Meditações: sexta-feira da VII semana do Tempo Comum

Reflexão para meditar na sexta-feira da VII semana do Tempo Comum. Os temas propostos são: o matrimónio é uma realidade natural; os esposos refletem o amor de Deus pelos homens; Deus está presente nas dificuldades.

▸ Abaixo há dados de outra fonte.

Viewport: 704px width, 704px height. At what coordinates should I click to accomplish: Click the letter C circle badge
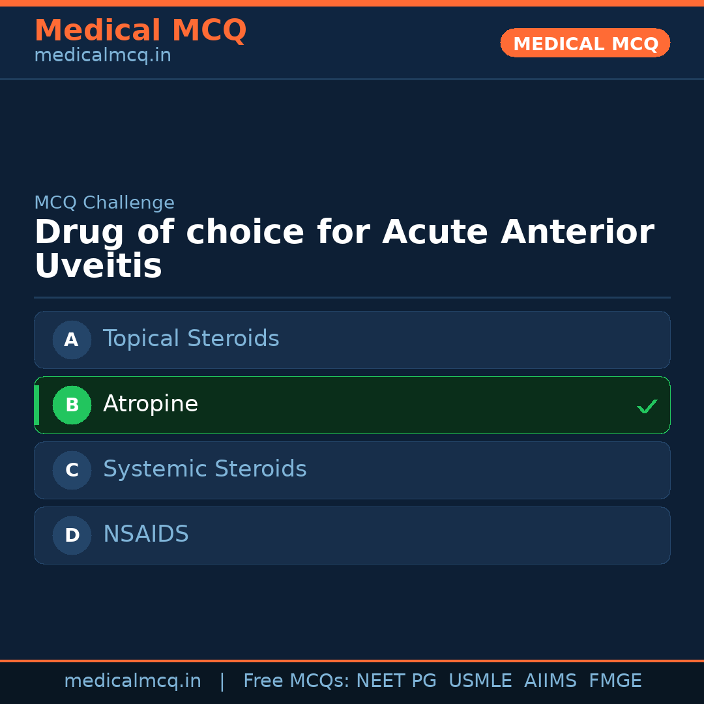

ENQUANTO SE DIRIGE a Jerusalém, Jesus detém-se nalguns lugares da Judeia. As multidões reúnem-se para O escutar. Aproximam-se também uns fariseus, mas a sua atitude contrasta com a simplicidade dos outros. Esses fazem-lhe uma pergunta comprometedora «para o experimentar» (Mc 10, 2): querem saber se é lícito ao marido repudiar a sua mulher. As escolas rabínicas discutiam sobre quais eram os motivos suficientes para o repúdio, com posições que iam desde admiti-lo por razões muito banais até reservá-lo só para casos graves. A casuística era intrincada, e o propósito oculto dos fariseus era enredar Jesus. Por isso, devem ter ficado surpreendidos ao escutar a sua resposta, que atribui as concessões da lei de Moisés à dureza do coração humano. Cristo reafirma o desígnio primordial de Deus, que «desde o princípio da criação, Deus fê-los homem e mulher. Por isso –diz Jesus– o homem deixará seu pai e sua mãe para se unir à sua mulher, e serão os dois um só. Pois bem, o que Deus uniu não o separe o homem» (Mc 10, 6-9).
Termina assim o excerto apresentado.